WRITTEN TASK ::
Render the lines below as a Markdown table with the columns No. and Line, putting a row number in the first column and the line in the second. Leave out blank lines.

START

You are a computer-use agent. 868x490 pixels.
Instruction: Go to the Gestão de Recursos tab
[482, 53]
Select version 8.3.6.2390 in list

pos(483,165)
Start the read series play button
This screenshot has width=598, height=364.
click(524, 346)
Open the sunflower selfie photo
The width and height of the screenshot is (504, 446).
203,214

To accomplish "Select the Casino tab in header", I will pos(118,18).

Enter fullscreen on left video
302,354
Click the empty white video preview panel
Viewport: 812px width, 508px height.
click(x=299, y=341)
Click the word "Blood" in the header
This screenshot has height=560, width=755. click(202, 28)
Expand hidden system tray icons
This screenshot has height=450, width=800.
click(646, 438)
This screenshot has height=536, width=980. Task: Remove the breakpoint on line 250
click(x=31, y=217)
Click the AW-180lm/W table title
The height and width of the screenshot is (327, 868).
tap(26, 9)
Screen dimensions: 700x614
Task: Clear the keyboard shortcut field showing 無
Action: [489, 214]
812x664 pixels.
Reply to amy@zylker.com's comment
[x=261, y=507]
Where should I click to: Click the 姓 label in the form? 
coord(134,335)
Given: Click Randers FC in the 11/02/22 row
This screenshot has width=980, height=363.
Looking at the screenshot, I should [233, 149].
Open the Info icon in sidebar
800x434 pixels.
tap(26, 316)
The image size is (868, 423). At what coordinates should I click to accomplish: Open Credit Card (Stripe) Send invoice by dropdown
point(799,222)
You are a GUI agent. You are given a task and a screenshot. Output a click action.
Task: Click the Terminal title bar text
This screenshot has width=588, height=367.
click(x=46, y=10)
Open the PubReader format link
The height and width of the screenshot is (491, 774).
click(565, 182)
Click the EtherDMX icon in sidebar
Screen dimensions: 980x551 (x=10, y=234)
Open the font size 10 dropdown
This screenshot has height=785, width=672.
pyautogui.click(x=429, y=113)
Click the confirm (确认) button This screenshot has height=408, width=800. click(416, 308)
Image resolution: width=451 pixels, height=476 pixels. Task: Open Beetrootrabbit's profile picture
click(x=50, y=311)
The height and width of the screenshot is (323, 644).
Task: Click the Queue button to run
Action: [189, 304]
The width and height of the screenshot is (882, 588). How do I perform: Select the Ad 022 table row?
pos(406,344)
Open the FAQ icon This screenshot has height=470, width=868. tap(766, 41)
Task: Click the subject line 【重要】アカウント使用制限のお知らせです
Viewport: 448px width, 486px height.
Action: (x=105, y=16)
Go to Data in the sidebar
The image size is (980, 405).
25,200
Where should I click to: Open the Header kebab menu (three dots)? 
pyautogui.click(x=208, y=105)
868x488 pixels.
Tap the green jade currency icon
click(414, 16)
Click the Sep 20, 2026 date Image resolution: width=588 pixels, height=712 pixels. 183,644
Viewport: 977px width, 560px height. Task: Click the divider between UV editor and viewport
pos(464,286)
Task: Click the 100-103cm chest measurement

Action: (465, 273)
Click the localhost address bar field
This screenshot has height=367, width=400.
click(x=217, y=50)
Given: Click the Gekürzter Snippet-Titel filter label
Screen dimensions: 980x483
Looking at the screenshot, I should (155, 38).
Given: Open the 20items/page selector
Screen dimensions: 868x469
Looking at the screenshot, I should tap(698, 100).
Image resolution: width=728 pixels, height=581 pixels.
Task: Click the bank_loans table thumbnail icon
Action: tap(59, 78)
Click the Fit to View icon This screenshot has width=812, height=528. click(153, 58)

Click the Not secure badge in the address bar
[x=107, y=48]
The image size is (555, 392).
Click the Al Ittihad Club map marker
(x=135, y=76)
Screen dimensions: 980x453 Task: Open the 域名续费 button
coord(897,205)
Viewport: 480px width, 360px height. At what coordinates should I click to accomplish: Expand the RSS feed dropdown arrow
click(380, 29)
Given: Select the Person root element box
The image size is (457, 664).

END

COMPLETE OUTPUT ::
| No. | Line |
|---|---|
| 1 | You are a computer-use agent. 868x490 pixels. |
| 2 | Instruction: Go to the Gestão de Recursos tab |
| 3 | [482, 53] |
| 4 | Select version 8.3.6.2390 in list |
| 5 | pos(483,165) |
| 6 | Start the read series play button |
| 7 | This screenshot has width=598, height=364. |
| 8 | click(524, 346) |
| 9 | Open the sunflower selfie photo |
| 10 | The width and height of the screenshot is (504, 446). |
| 11 | 203,214 |
| 12 | To accomplish "Select the Casino tab in header", I will pos(118,18). |
| 13 | Enter fullscreen on left video |
| 14 | 302,354 |
| 15 | Click the empty white video preview panel |
| 16 | Viewport: 812px width, 508px height. |
| 17 | click(x=299, y=341) |
| 18 | Click the word "Blood" in the header |
| 19 | This screenshot has height=560, width=755. click(202, 28) |
| 20 | Expand hidden system tray icons |
| 21 | This screenshot has height=450, width=800. |
| 22 | click(646, 438) |
| 23 | This screenshot has height=536, width=980. Task: Remove the breakpoint on line 250 |
| 24 | click(x=31, y=217) |
| 25 | Click the AW-180lm/W table title |
| 26 | The height and width of the screenshot is (327, 868). |
| 27 | tap(26, 9) |
| 28 | Screen dimensions: 700x614 |
| 29 | Task: Clear the keyboard shortcut field showing 無 |
| 30 | Action: [489, 214] |
| 31 | 812x664 pixels. |
| 32 | Reply to amy@zylker.com's comment |
| 33 | [x=261, y=507] |
| 34 | Where should I click to: Click the 姓 label in the form?  |
| 35 | coord(134,335) |
| 36 | Given: Click Randers FC in the 11/02/22 row |
| 37 | This screenshot has width=980, height=363. |
| 38 | Looking at the screenshot, I should [233, 149]. |
| 39 | Open the Info icon in sidebar |
| 40 | 800x434 pixels. |
| 41 | tap(26, 316) |
| 42 | The image size is (868, 423). At what coordinates should I click to accomplish: Open Credit Card (Stripe) Send invoice by dropdown |
| 43 | point(799,222) |
| 44 | You are a GUI agent. You are given a task and a screenshot. Output a click action. |
| 45 | Task: Click the Terminal title bar text |
| 46 | This screenshot has width=588, height=367. |
| 47 | click(x=46, y=10) |
| 48 | Open the PubReader format link |
| 49 | The height and width of the screenshot is (491, 774). |
| 50 | click(565, 182) |
| 51 | Click the EtherDMX icon in sidebar |
| 52 | Screen dimensions: 980x551 (x=10, y=234) |
| 53 | Open the font size 10 dropdown |
| 54 | This screenshot has height=785, width=672. |
| 55 | pyautogui.click(x=429, y=113) |
| 56 | Click the confirm (确认) button This screenshot has height=408, width=800. click(416, 308) |
| 57 | Image resolution: width=451 pixels, height=476 pixels. Task: Open Beetrootrabbit's profile picture |
| 58 | click(x=50, y=311) |
| 59 | The height and width of the screenshot is (323, 644). |
| 60 | Task: Click the Queue button to run |
| 61 | Action: [189, 304] |
| 62 | The width and height of the screenshot is (882, 588). How do I perform: Select the Ad 022 table row? |
| 63 | pos(406,344) |
| 64 | Open the FAQ icon This screenshot has height=470, width=868. tap(766, 41) |
| 65 | Task: Click the subject line 【重要】アカウント使用制限のお知らせです |
| 66 | Viewport: 448px width, 486px height. |
| 67 | Action: (x=105, y=16) |
| 68 | Go to Data in the sidebar |
| 69 | The image size is (980, 405). |
| 70 | 25,200 |
| 71 | Where should I click to: Open the Header kebab menu (three dots)?  |
| 72 | pyautogui.click(x=208, y=105) |
| 73 | 868x488 pixels. |
| 74 | Tap the green jade currency icon |
| 75 | click(414, 16) |
| 76 | Click the Sep 20, 2026 date Image resolution: width=588 pixels, height=712 pixels. 183,644 |
| 77 | Viewport: 977px width, 560px height. Task: Click the divider between UV editor and viewport |
| 78 | pos(464,286) |
| 79 | Task: Click the 100-103cm chest measurement |
| 80 | Action: (465, 273) |
| 81 | Click the localhost address bar field |
| 82 | This screenshot has height=367, width=400. |
| 83 | click(x=217, y=50) |
| 84 | Given: Click the Gekürzter Snippet-Titel filter label |
| 85 | Screen dimensions: 980x483 |
| 86 | Looking at the screenshot, I should (155, 38). |
| 87 | Given: Open the 20items/page selector |
| 88 | Screen dimensions: 868x469 |
| 89 | Looking at the screenshot, I should tap(698, 100). |
| 90 | Image resolution: width=728 pixels, height=581 pixels. |
| 91 | Task: Click the bank_loans table thumbnail icon |
| 92 | Action: tap(59, 78) |
| 93 | Click the Fit to View icon This screenshot has width=812, height=528. click(153, 58) |
| 94 | Click the Not secure badge in the address bar |
| 95 | [x=107, y=48] |
| 96 | The image size is (555, 392). |
| 97 | Click the Al Ittihad Club map marker |
| 98 | (x=135, y=76) |
| 99 | Screen dimensions: 980x453 Task: Open the 域名续费 button |
| 100 | coord(897,205) |
| 101 | Viewport: 480px width, 360px height. At what coordinates should I click to accomplish: Expand the RSS feed dropdown arrow |
| 102 | click(380, 29) |
| 103 | Given: Select the Person root element box |
| 104 | The image size is (457, 664). |